[Dataset records]

*****

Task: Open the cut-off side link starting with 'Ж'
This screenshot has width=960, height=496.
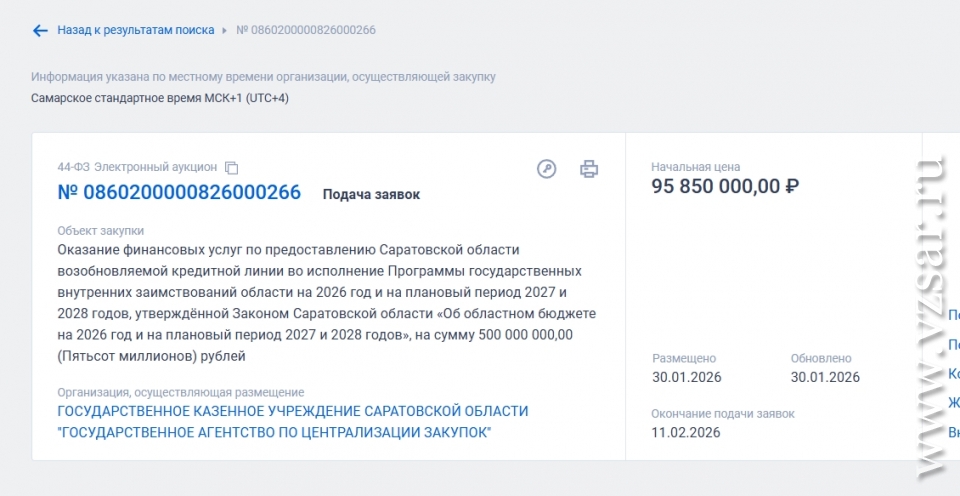Action: [x=954, y=403]
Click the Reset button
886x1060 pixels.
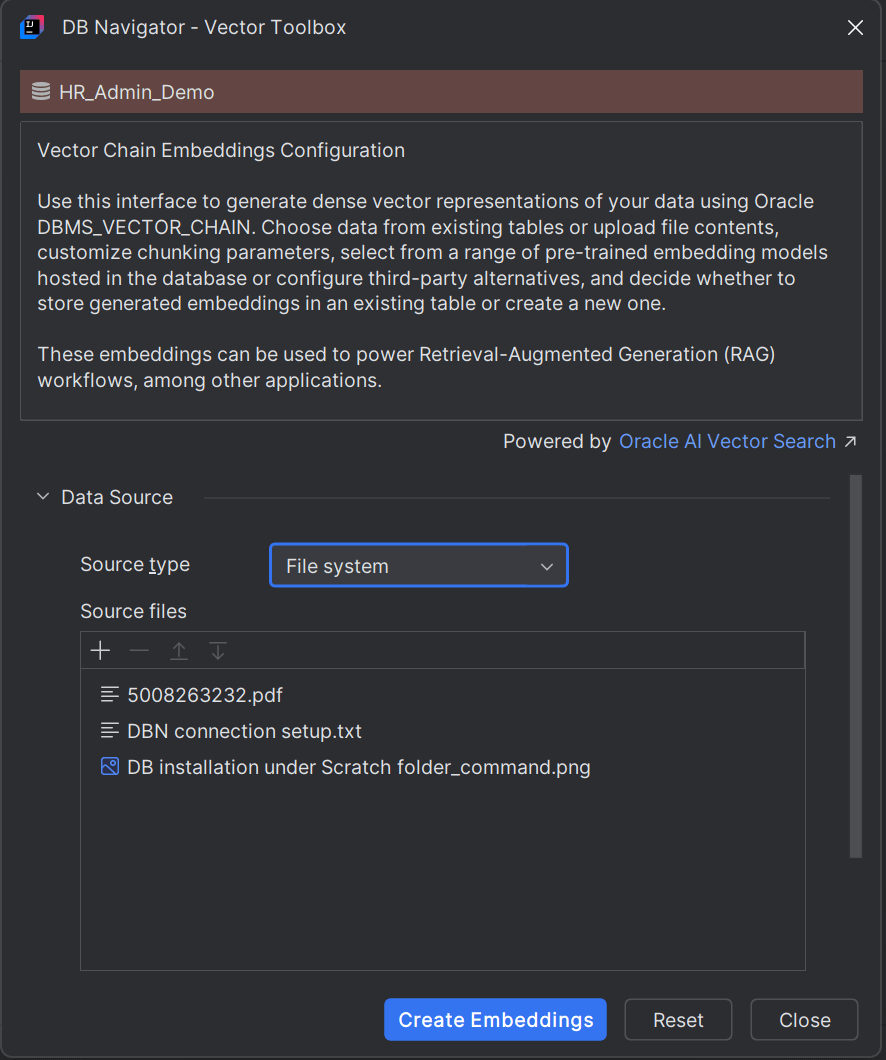point(678,1019)
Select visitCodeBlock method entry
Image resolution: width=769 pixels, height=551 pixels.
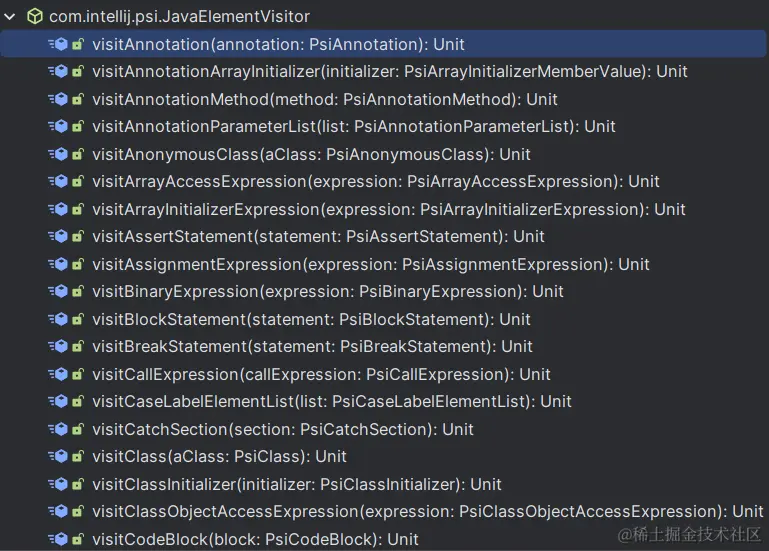[383, 539]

*****

§ **THE TASK**
Write out each entry exactly; any pictures stay out of the copy.

§ **WRITTEN REPLY**
Task: Open the cut-off side link starting with 'Ж'
This screenshot has width=960, height=496.
Action: [x=954, y=403]
Click the Reset button
886x1060 pixels.
point(678,1019)
Select visitCodeBlock method entry
Image resolution: width=769 pixels, height=551 pixels.
[383, 539]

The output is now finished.